LIBRARY-FIRST PROTOCOL (MANDATORY)
Before writing ANY code, you MUST check:
Step 1: Library Catalog
- Location:
.claude/library/catalog.json
- If match >70%: REUSE or ADAPT
Step 2: Patterns Guide
- Location:
.claude/docs/inventories/LIBRARY-PATTERNS-GUIDE.md
- If pattern exists: FOLLOW documented approach
Step 3: Existing Projects
- Location:
D:\Projects\*
- If found: EXTRACT and adapt
Decision Matrix
| Match | Action |
|---|
| Library >90% | REUSE directly |
| Library 70-90% | ADAPT minimally |
| Pattern exists | FOLLOW pattern |
| In project | EXTRACT |
| No match | BUILD (add to library after) |
STANDARD OPERATING PROCEDURE
Purpose
Manage recursive improvement cycles that collect failures, propose targeted changes, validate them, and stop when marginal gains level off.
Trigger Conditions
- Positive: iterative hardening of skills/prompts/agents, regression triage, A/B comparisons, or postmortem action items.
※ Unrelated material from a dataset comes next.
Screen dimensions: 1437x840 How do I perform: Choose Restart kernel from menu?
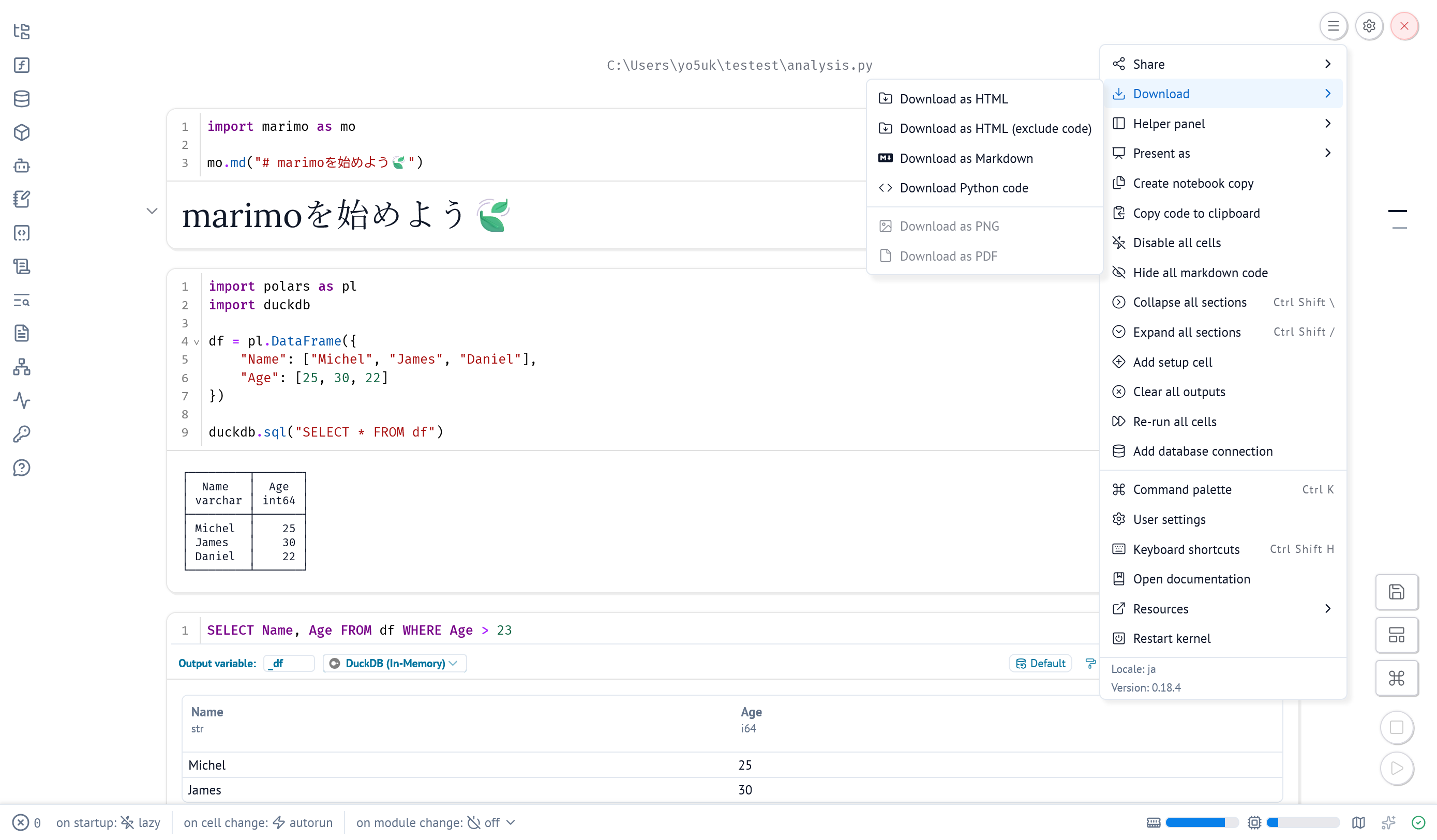1171,638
- Negative/reroute: net-new prompt design (prompt-architect/prompt-forge) or new skill scaffolding (skill-forge/skill-builder).
Guardrails
- Define stop criteria up front (delta threshold, timebox, risk acceptance) to avoid infinite loops.
- Capture evidence for each iteration: inputs, changes, tests, and results with confidence ceilings.
- Keep outputs in English; avoid hidden reasoning.
- Do not silently discard failed experiments—record them for future avoidance.
Execution Phases
- Intake: Identify artifact to improve, goals, constraints, baseline metrics, and stop criteria; classify constraints as HARD/SOFT/INFERRED.
- Hypothesis: Propose targeted changes addressing failures or goals; prioritize by impact.
- Apply & Test: Implement changes, run validation (happy/edge/adversarial), and log results with ceilings.
- Assess: Compare metrics vs baseline; decide to continue, pivot, or stop based on delta.
- Package: Summarize iterations, residual risks, and recommended next steps.
Pattern Recognition
- Quality drift → focus on regression tests and schema tightening.
- Safety issues → add guardrails, refusals, and escalation rules.
- Performance/latency complaints → simplify prompts and reduce tool calls.
Advanced Techniques
- Use multi-armed bandit style sampling for competing variants with limited budget.
- Apply self-consistency or debate to stress-test high-risk changes.
- Snapshot checkpoints so reverting is easy when metrics regress.
Common Anti-Patterns
- Iterating without baseline metrics.
- Changing multiple variables simultaneously, making results ambiguous.
- Ignoring ceiling discipline or failing to log evidence.
Practical Guidelines
- Limit each iteration to one or two focused hypotheses.
- Keep a changelog with timestamps, metrics, and confidence statements.
- Escalate to domain specialists when improvements stall.
Cross-Skill Coordination
- Upstream: prompt-architect/prompt-forge to clarify artifacts under test.
- Parallel: cognitive-lensing to unlock new hypotheses.
- Downstream: skill-forge/agent-creator to bake improvements into canonical docs.
MCP Requirements
- Optional memory/vector MCP to store iteration history; tag WHO=recursive-improvement-{session}, WHY=skill-execution.
Input/Output Contracts
inputs:
target: string # required artifact to improve
goals: list[string] # required goals/metrics
constraints: list[string] # optional constraints
stop_conditions: object # required thresholds/timebox
outputs:
iterations: list[object] # steps taken, tests, outcomes, ceilings
recommendation: summary # continue/stop with rationale
artifacts: list[file] # updated files if applicable
Recursive Improvement
- Meta: apply this SOP to itself; stop when improvement delta < 2% or risks documented.
Examples
- Harden a prompt that occasionally hallucinates by tightening schema and adding refusals.
- Improve a code-generation skill by adding edge-case tests and measuring deltas.
Troubleshooting
- No improvement after multiple cycles → revisit hypotheses or broaden search (new lenses/tools).
- Metrics regressing → revert to last good checkpoint and reassess constraints.
- Timebox exceeded → summarize current best variant and open risks.
Completion Verification
Confidence: 0.70 (ceiling: inference 0.70) - Recursive Improvement SOP rewritten with Skill Forge structure and prompt-architect ceilings.